Dating in America is completely unfair
By Ana Swanson August 26
For many women these days, it’s not “He’s just not that into you” that’s the problem. It’s that “There aren’t enough of him.”
So says Jon Birger, the author of a new book called “Date-onomics: How Dating Became a Lopsided Numbers Game.” The book, which Birger describes as “the least romantic book ever written about dating,” uses demographics, statistics, game theory and other wonky techniques to shed light on the surprising and growing gap between the number of college-educated women and the number of college-educated men.
The main idea is that women have been attending college at much higher rates than men since the 1980s, in the U.S. and in other countries around the world.
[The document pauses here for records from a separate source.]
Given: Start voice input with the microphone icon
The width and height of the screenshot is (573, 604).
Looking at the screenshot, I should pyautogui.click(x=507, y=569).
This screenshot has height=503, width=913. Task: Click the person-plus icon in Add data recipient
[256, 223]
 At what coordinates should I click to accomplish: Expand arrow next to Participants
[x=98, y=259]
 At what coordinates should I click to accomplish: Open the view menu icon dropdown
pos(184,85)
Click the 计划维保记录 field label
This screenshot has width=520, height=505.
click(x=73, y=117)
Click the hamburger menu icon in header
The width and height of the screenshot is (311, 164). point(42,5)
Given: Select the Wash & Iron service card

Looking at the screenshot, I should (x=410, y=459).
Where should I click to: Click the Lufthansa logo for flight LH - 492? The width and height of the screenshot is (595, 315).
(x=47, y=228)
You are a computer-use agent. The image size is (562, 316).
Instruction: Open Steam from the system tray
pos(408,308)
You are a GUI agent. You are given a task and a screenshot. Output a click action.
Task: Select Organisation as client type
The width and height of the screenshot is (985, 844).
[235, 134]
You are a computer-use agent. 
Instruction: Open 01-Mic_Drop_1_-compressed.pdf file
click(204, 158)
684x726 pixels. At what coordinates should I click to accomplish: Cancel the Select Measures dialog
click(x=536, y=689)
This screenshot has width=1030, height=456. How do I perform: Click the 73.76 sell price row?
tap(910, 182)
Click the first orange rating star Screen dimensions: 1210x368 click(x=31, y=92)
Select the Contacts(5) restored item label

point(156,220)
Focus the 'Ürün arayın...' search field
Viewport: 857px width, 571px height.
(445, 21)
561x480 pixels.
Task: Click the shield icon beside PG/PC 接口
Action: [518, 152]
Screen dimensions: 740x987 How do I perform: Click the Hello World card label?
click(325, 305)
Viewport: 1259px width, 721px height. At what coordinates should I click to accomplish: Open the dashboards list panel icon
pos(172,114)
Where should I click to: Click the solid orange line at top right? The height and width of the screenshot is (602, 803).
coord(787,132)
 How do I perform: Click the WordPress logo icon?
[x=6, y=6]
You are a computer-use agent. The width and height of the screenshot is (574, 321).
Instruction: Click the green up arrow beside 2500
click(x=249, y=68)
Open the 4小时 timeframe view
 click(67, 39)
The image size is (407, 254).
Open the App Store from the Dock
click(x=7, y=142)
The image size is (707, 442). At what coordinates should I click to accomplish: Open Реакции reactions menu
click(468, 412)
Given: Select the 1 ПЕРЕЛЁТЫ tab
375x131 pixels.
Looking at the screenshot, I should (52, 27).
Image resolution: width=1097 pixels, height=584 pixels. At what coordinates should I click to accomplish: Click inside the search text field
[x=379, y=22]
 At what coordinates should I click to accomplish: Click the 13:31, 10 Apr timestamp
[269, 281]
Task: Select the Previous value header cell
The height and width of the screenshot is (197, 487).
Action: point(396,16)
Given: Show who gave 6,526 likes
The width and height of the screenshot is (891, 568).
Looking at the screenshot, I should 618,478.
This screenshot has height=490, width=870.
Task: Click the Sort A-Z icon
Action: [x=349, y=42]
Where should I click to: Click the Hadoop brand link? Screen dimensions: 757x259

That has led to a big demographic mismatch for people who want to date and marry others of the same educational level. The dating pool for college-educated people in their 30s now has five women for every four men. For people in their 20s, it’s four women for every three men.
The gap is even more extreme in certain places. In Manhattan, there are 38 percent more female college grads under the age of 25 than college-grad men, according to Birger’s data. The gap is 49 percent in Raleigh, N.C., 86 percent in Miami, 49 percent in Washington and 37 percent in Los Angeles. And it’s not just cities – many rural areas also have these “educated man deficits.”
As “Date-onomics” shows, this mismatch in the number of college-educated men and women leads to some surprising consequences, affecting not just dating, marriage and fidelity, but campus culture, credit card debt and even pop song lyrics.
I spoke with Birger shortly before his book was released about some of his findings. The interview has been edited for length and clarity. Four women graduate today for every three men. How did the college gender gap get so extreme? The last year in the U.S. that more men than women graduated from college was 1981. Since then, the college gender gap has been getting wider every year. In 2012, there were 34 percent more women than men who graduated from college. By 2023, that gap is expected to reach 47 percent.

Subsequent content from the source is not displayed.